If this proxy is signed and returned, it will be voted in accordance with your instructions. If you do not specify how the proxy should be voted, this proxy will be voted "FOR ALL" eight of the Nominees listed in Proposal 1, "FOR" Proposal 2 and "FOR" Proposal 3. None of the matters currently intended to be acted upon pursuant to this proxy are conditioned on the approval of other matters.

– – – – – – – – – – – – – – – – – – – – – – – – – – – – – – – – – – – – – – – – – – – – – – – – – – – – – – – – – – – – – – – – – – –

INSTRUCTIONS: FILL IN VOTING BOXES "n" IN BLACK OR BLUE INK

We recommend that you vote "FOR ALL" eight of the Nominees below:

Proposal 1 – Election at the Annual Meeting of the eight individuals nominated by Saba Capital.
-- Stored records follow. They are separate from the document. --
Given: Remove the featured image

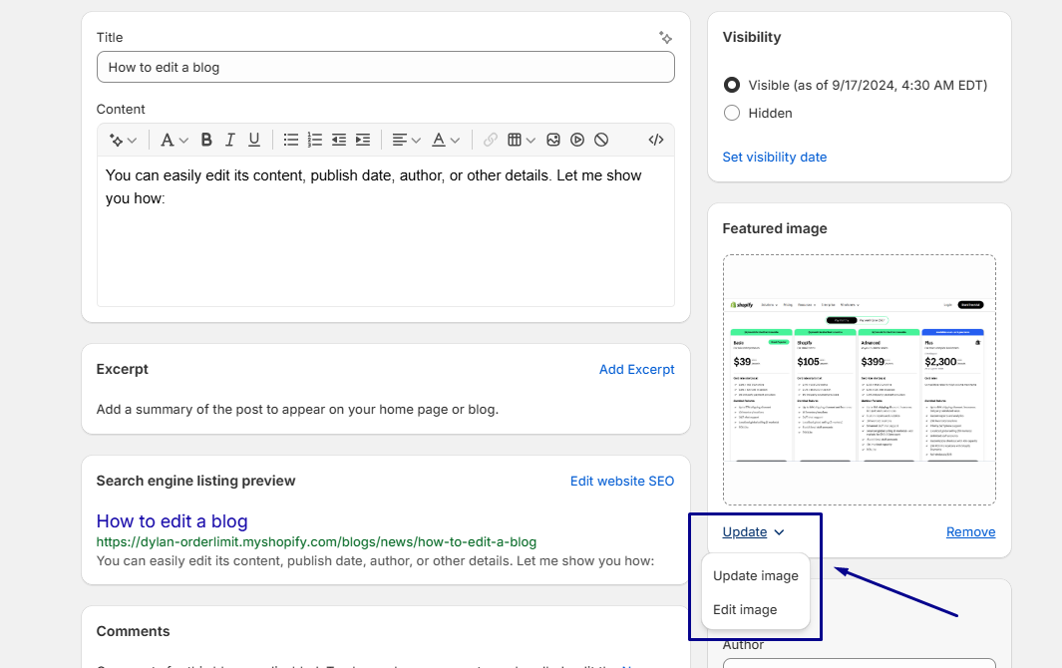Looking at the screenshot, I should 970,531.
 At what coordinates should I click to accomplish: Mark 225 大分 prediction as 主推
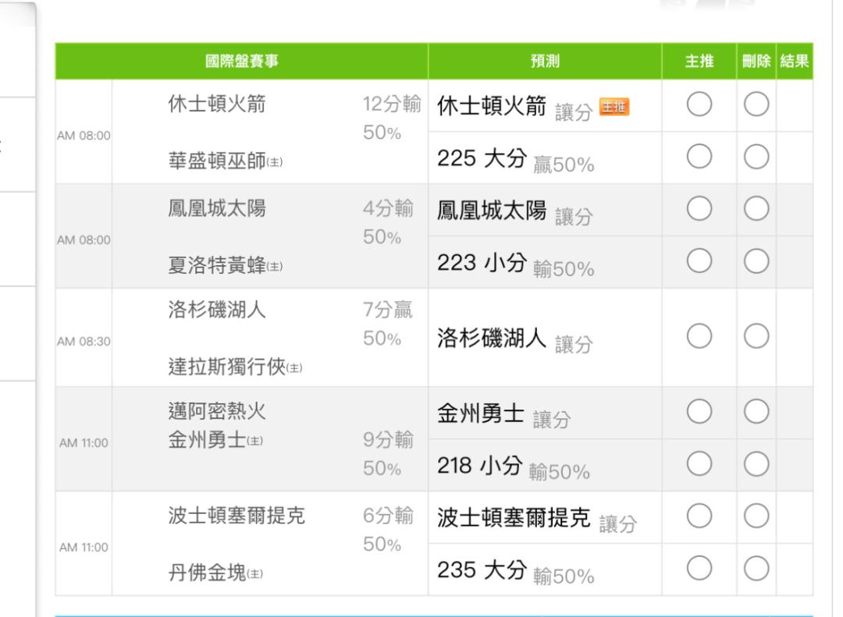click(699, 157)
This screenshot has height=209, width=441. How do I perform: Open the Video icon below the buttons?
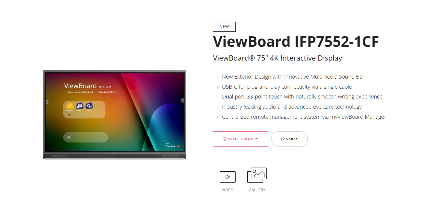click(x=227, y=177)

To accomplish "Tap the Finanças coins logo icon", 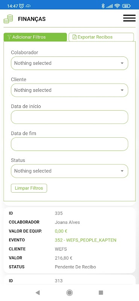I will [8, 19].
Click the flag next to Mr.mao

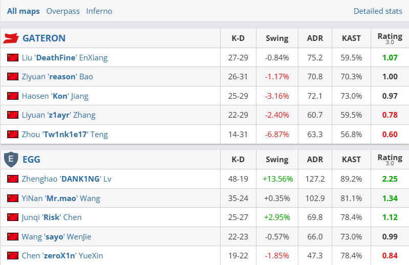coord(13,198)
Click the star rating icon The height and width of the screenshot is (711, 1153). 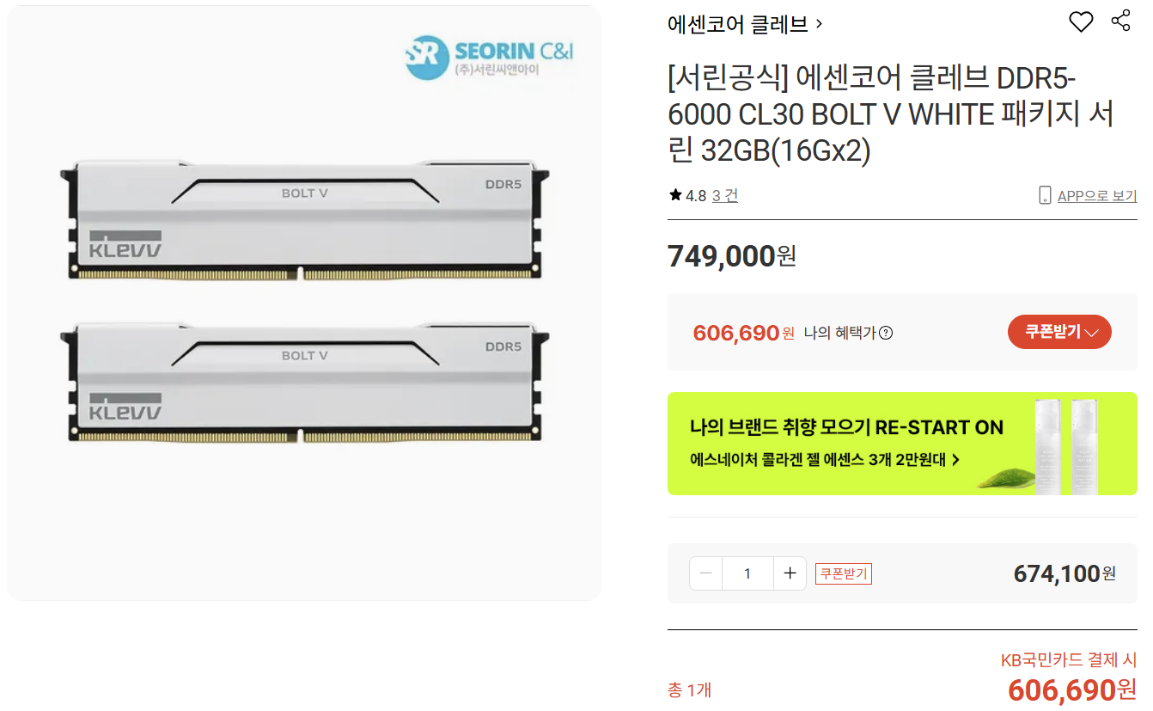pos(675,195)
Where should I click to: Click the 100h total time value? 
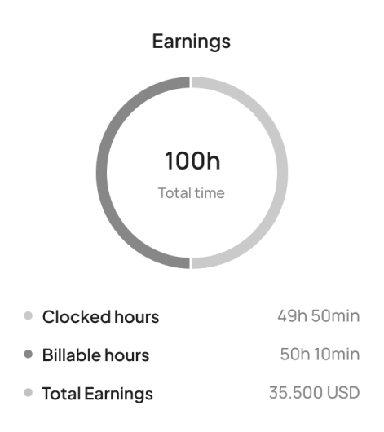192,161
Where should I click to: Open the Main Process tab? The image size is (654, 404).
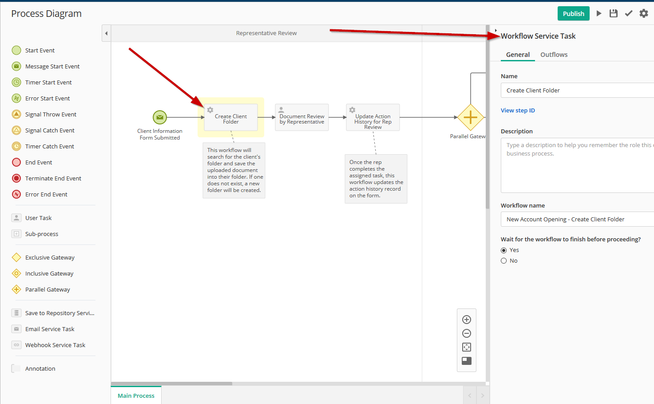pos(136,396)
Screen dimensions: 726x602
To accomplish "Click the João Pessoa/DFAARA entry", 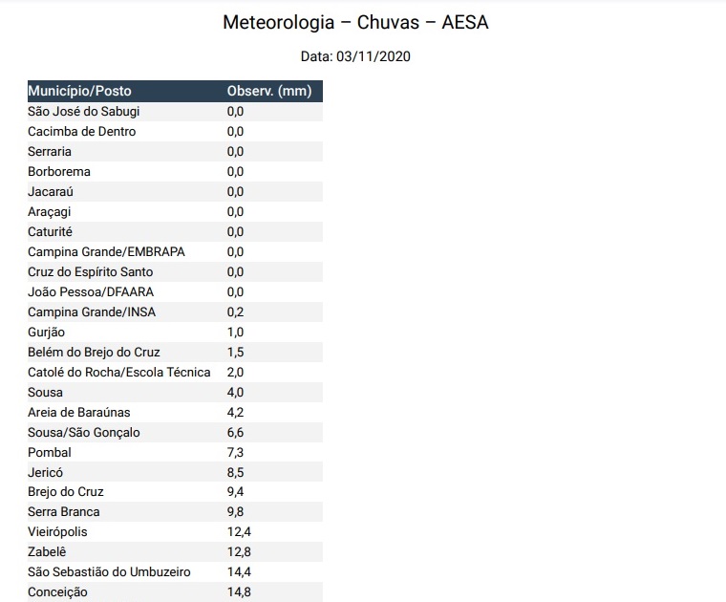I will [91, 292].
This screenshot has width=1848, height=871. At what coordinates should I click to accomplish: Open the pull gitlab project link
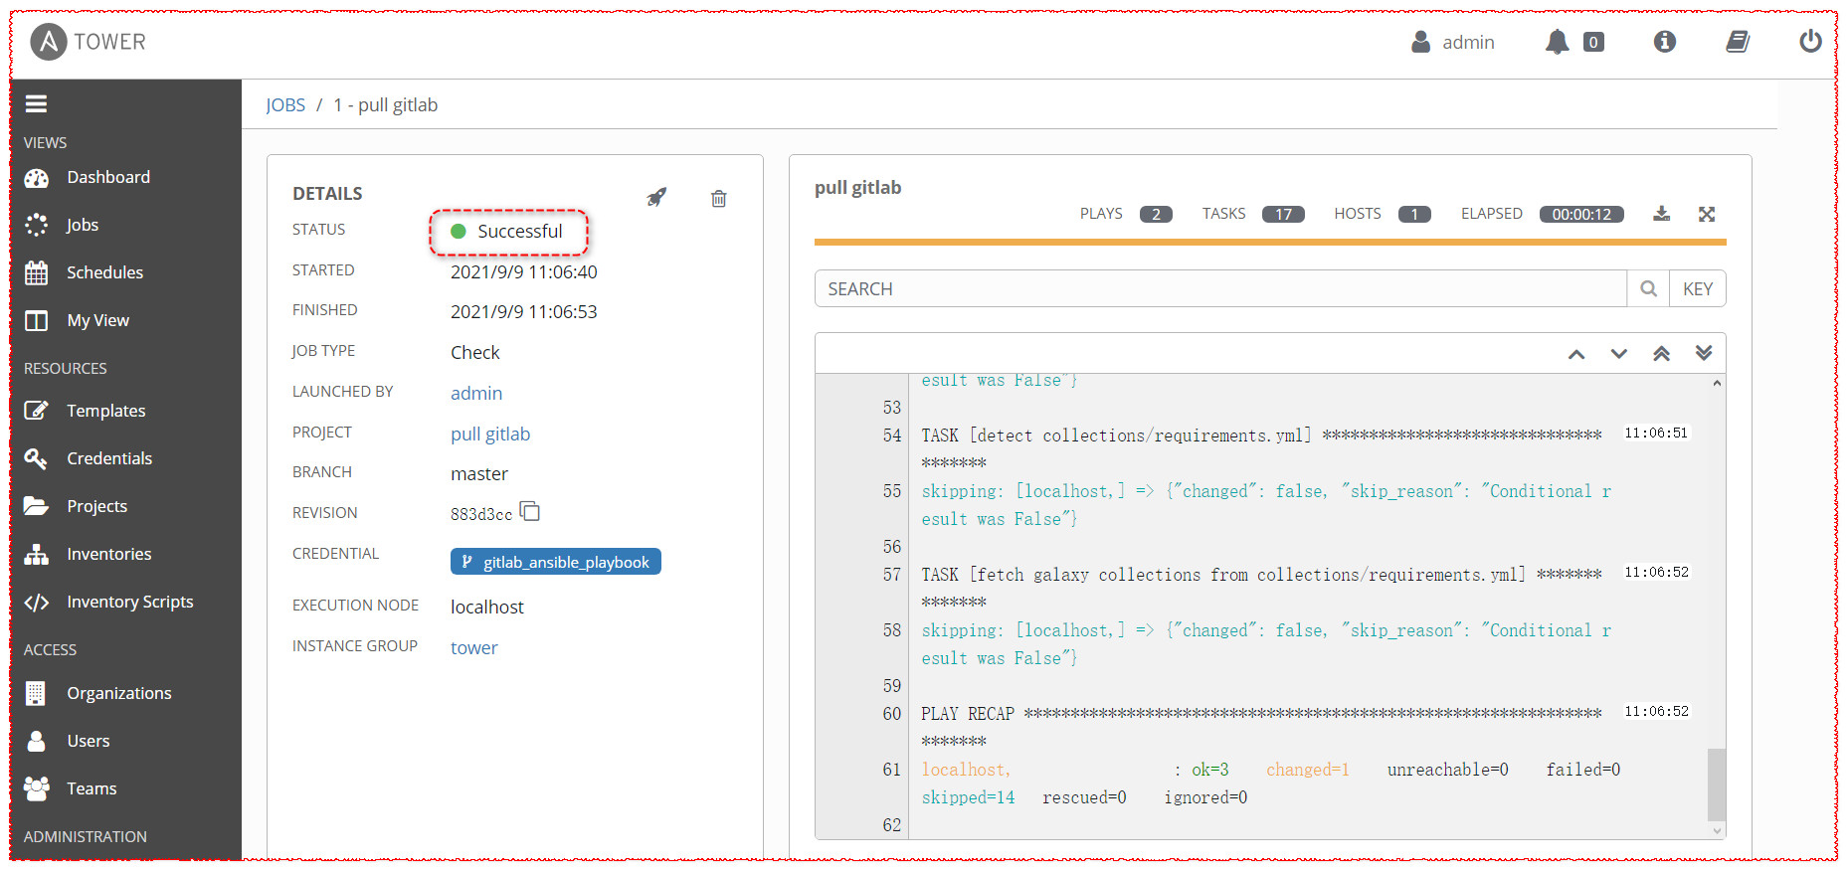(490, 434)
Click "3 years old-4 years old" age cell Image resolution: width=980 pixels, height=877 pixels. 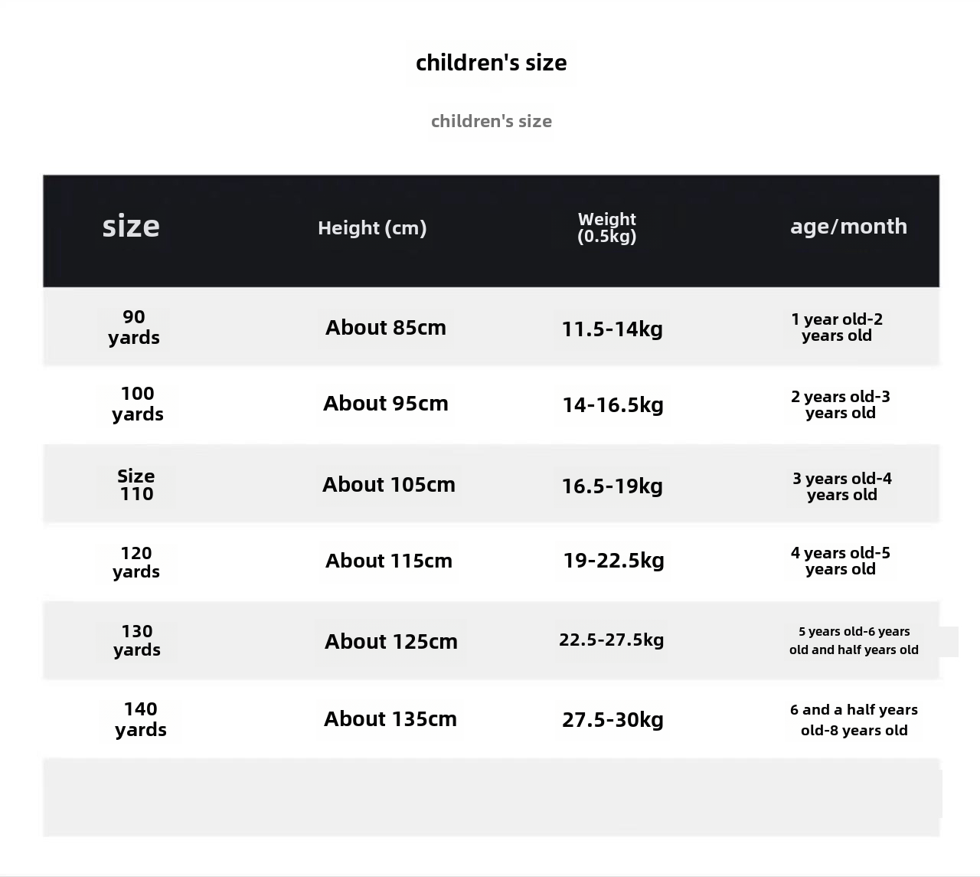pos(842,486)
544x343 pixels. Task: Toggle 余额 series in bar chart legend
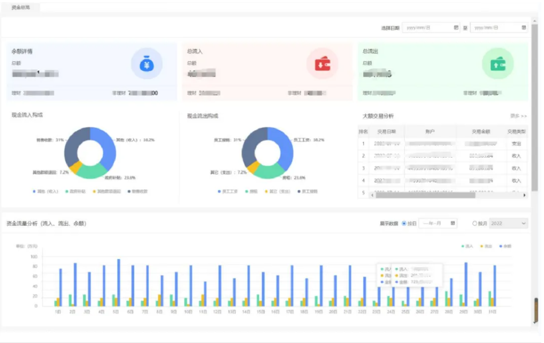click(502, 246)
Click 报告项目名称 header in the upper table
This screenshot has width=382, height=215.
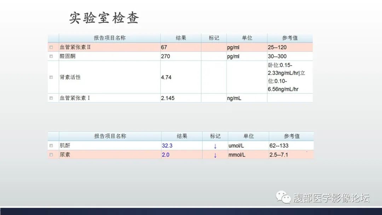point(110,38)
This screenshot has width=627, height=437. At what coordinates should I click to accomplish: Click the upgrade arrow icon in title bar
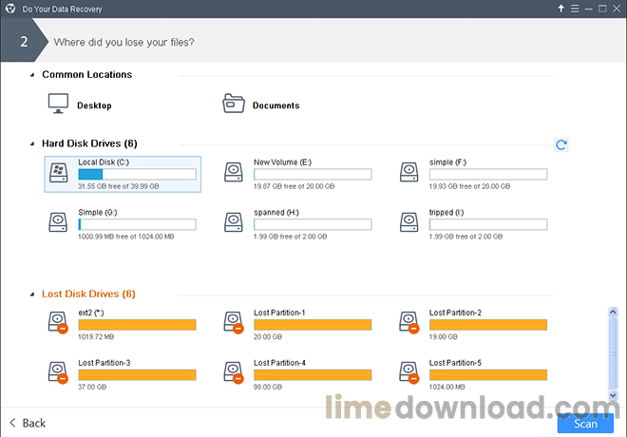coord(561,9)
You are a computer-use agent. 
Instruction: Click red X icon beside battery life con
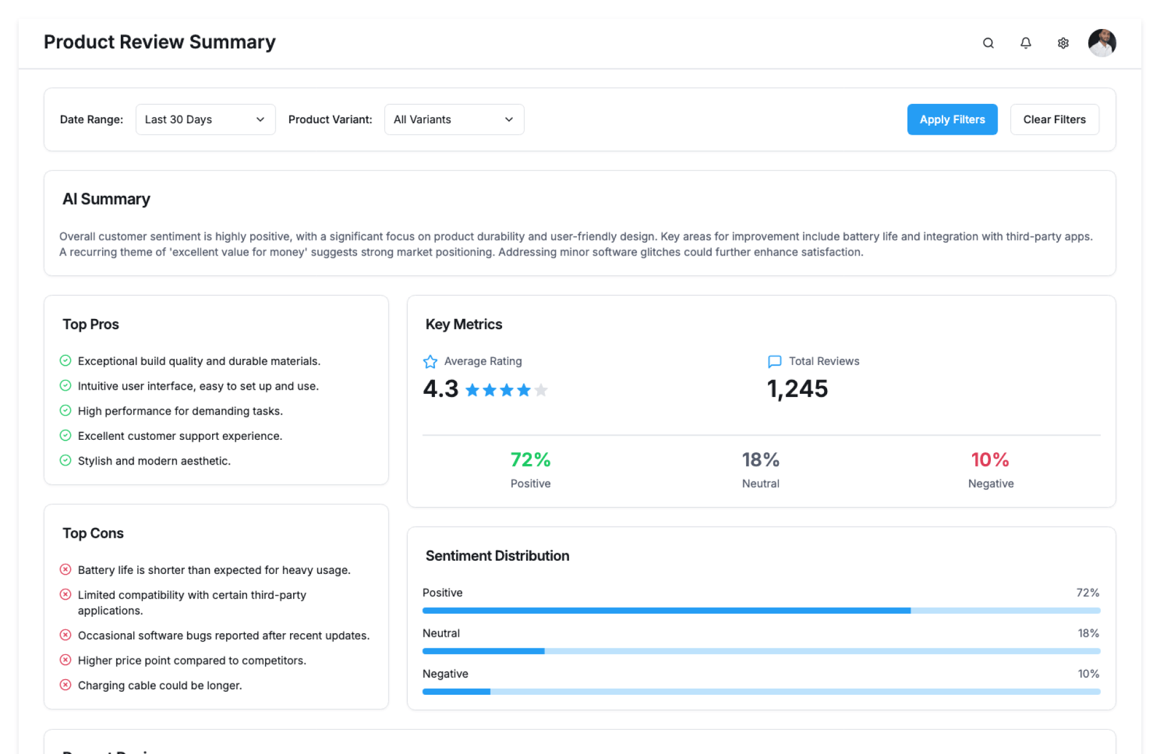(x=66, y=569)
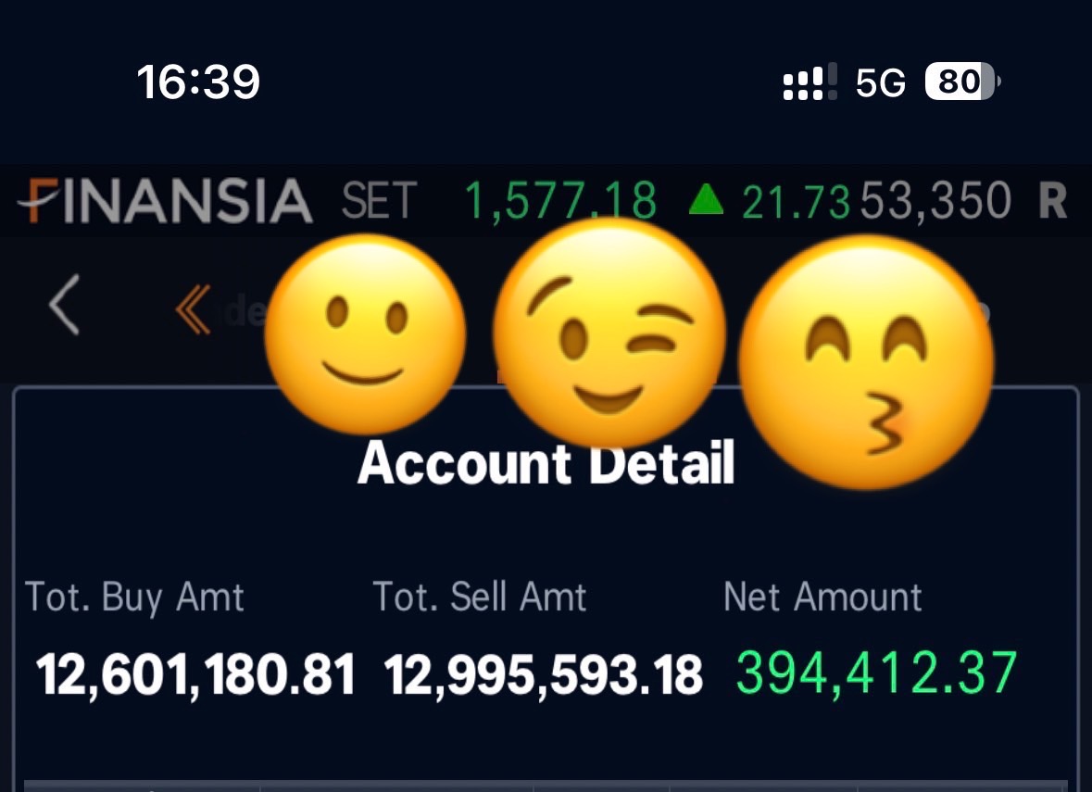Tap the market volume 53,350
Viewport: 1092px width, 792px height.
tap(935, 201)
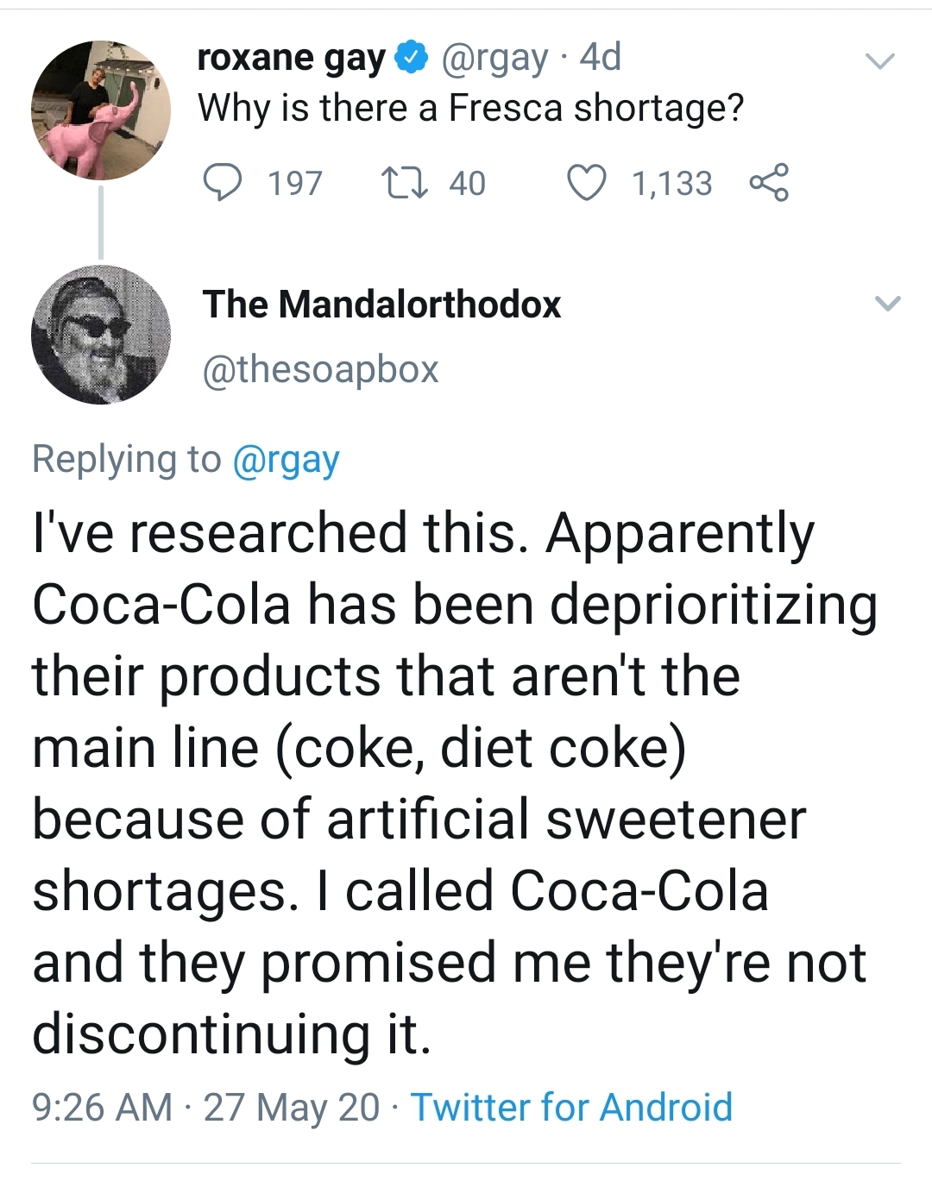Click @rgay in the Replying to line

tap(286, 459)
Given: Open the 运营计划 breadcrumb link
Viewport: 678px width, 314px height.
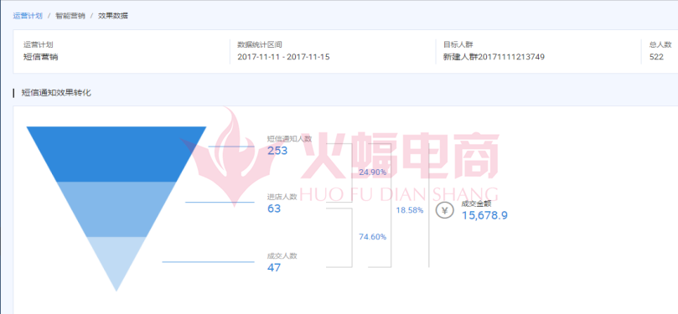Looking at the screenshot, I should pyautogui.click(x=28, y=16).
  Nominees: FOR ALL WITHHOLD ALL FOR ALL EXCEPT
 

Aditya Bindal

Peter Borish

Karen Caldwell

Charles Clarvit

Ketu Desai

Kieran Goodwin

Andrew Kellerman

Neal Nellinger

q q q

(INSTRUCTIONS: To withhold authority to vote for any individual nominee, mark the "For All Except" box above and write the name of the nominee(s) from which you wish to withhold in the space provided below.)

   
   

We recommend that you vote "FOR" Proposal 2:

  FOR AGAINST ABSTAIN
Proposal 2 –Termination of the Management Agreement between the Fund and Voya Investments, LLC, as amended and restated on May 1, 2015 (the "Management Agreement"), and all other advisory and management agreements between the Fund and Voya Investments, LLC. q q q

We recommend that you vote "FOR" Proposal 3:

  FOR AGAINST ABSTAIN
Proposal 3 – To request that the Board consider authorizing a self-tender offer for 40% of the outstanding shares of the Fund at or close to net asset value. q q q

 

Signature (Capacity)   Date
     
Signature (Joint Owner) (Capacity/Title)   Date
     
NOTE: Please sign exactly as your name(s) appear(s) on stock certificates or on the label affixed hereto.  When signing as attorney, executor, administrator or other fiduciary, please give full title as such.  Joint owners must each sign personally.  ALL HOLDERS MUST SIGN.  If a corporation or partnership, please sign in full corporate or partnership name by an authorized officer and give full title as such.

 

PLEASE SIGN, DATE AND PROMPTLY RETURN THIS PROXY IN THE ENCLOSED RETURN ENVELOPE THAT IS POSTAGE PREPAID IF MAILED IN THE UNITED STATES.